Following the war, OSE continued to maintain homes for Jewish orphans in France. There was also the OPEJ or Oeuvre de Protection des Enfants Juifs, and the Committee of French Jews under the auspices of Agudat Israel and supported by Vaad Hatzala representing American Orthodox rabbis. Another Orthodox Jewish group was the small ‘Chabad’ Lubavitch organization. The Beit Din (religious court) of London under the leadership of Dayan ( Jewish religious judge) Grunfeld also became heavily involved in redeeming Jewish children from non–Jewish homes. Finally, the Consistoire, representing the French Jewish religious communities became involved in these efforts. Herzog was informed that most of these agencies had not been terribly successful in removing Jewish children from Christian homes or institutions. Worse still, he was informed about splits and spats among the various religious organizations. He called a meeting, inviting the various Jewish religious organizations to attend in hopes of finding some solutions to their disagreements so that they could all move forward in a unified front to redeem Jewish orphans. The rabbi suggested setting up a Central European Rescue Committee, in coordination with the JDC, to deal with the special needs of the orthodox Jewish community.
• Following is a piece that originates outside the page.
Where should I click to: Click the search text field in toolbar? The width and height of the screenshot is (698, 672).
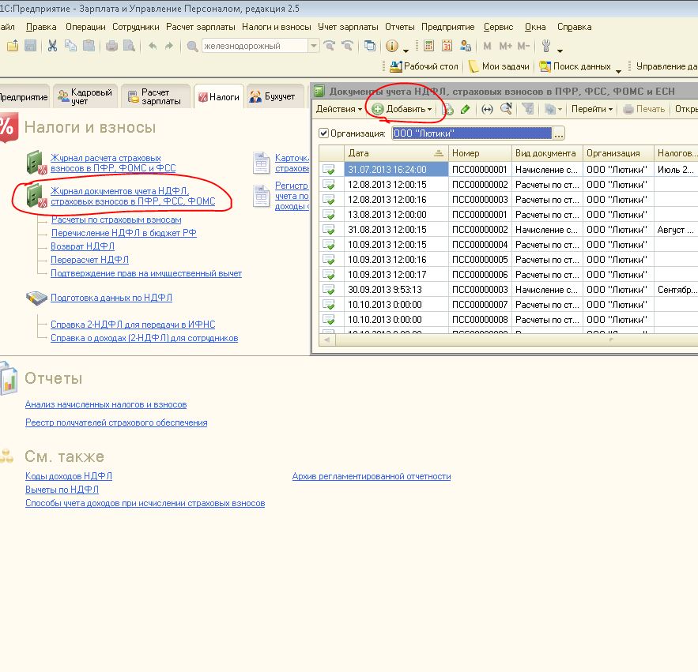[254, 46]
At the Paris meeting, Mrs. Recha Sternbuch, the Vaad Hatzala representative in Switzerland, who had recently arrived from Poland, reported on the dire straits of the Jewish refugees there. The rabbi immediately cabled the Vaad Hatzala offices in New York to convey this important message, in the hopes of raising money for the cause[1]. The reply was not too encouraging. Everybody agreed with the need for help but nobody wanted to coordinate the activities. Then the urgent request was altered to emphasize the need to redeem Jewish children from non–Jewish homes. An organization was formed called the “Rescue Children, Inc.,” an organization that would ultimately rescue over two thousand Jewish orphans from the Holocaust and place them in homes throughout Europe.

We already mentioned that Vaad Hatzala, an emergency committee was created by the Union of Orthodox Rabbis of the United States and Canada, was established in 1939 for ‘the purpose of helping European rabbis and yeshivah students’. According to Dr. Ephraim Zuroff, director of the Jerusalem Simon Wiesenthal Center, the Vaad Hatzala aimed at helping and saving ultra–orthodox rabbis who survived the Shoah.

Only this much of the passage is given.